Born in Tacabamba in 1969, Castillo served as a young man in the local Rondas Campesinas — patrols organized by farmers during height of the the internal conflict to protect communities from guerrilla attacks in the 1980s and ’90s, when the armed forces, as well as the Maoist guerrilla group Shining Path and the Marxist-Leninist Tupac Amaru Revolutionary Movement, terrorized rural Peru. The state did little to help, and many believe that the government continues to neglect the rural poor.
In 2002, Castillo failed in his bid to become mayor of Anguia, a district capital in Cajamarca. But in 2017 he rose to prominence as the leader of a nationwide teachers strike, playing a key role in its success. Pedro Pablo Kuczynski, president at the time, eventually met a number of their demands, including higher salaries.

Castillo appears to have won a razor-thin majority in Peru’s June 6 presidential runoff. After a protracted vote count, he claimed victory on Wednesday, although his election rival, the economically liberal authoritarian Keiko Fujimori, whose imprisoned father is a former president himself, has made allegations of fraud and pledged to fight the result.

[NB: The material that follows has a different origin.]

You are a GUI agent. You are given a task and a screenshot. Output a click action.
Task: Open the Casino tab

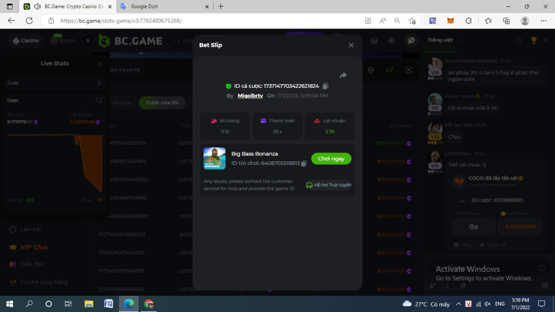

Castillo’s party, Free Peru, takes a Marxist-Leninist vanguard approach to socialism, which has led some opponents of the new president to say they fear that democracy may now be in jeopardy. But the members of the right wing in Peru are always quick to maintain that their leftist opponents are jeopardizing democracy. There’s even a word for it: “terruqueo” — often groundless accusations that leftists are sympathizing with communism-based terror organizations.
Guillermo Bermejo, a member of Free Peru who was elected to Congress in spring, does have ties to Shining Path, according to the public prosecutor’s office. “We are socialists, and our path to a new Constitution is a first step, and, if we take power, we are not going to leave it,” Bermejo says on recording that he says was made a year ago. “If, in the worst-case scenario, it were to go bad for us, it must go bad under our flag — not under someone else’s.”
Castillo leads the socially conservative faction of the otherwise-left-wing Free Peru. An evangelical Christian, he has been vocal in his opposition to legalizing abortion and allowing same-sex marriage.
The new president has proposed nationalizing the mining industry, including oil and gas extraction, if contracts with companies are not renegotiated satisfactorily, and overhauling the pension system to favor workers. He aims to ensure that the private sector benefits a majority of Peruvians and plans to boost state spending on agriculture and education.
Castillo has announced plans to “deactivate” the Constitutional Court and create a tribunal to which members are voted in by the public rather than by the legislature. He has also proposed a Constitutional Assembly to rewrite Peru’s constitution “with the color, scent and flavor of the people.”
Just under 50% of voters cast their ballots against Castillo in the second round, and he received 19% support in the first round. Free Peru has 37 of the 130 seats of the unicameral legislature, giving it just under 30% backing from lawmakers. Over half the seats are occupied by Fujimorists, neoliberals and conservatives. “Before he assumes power, Castillo needs to reach some agreements,” the Peruvian political analyst Gonzalo Banda said. “He cannot introduce reforms without the support of Congress.”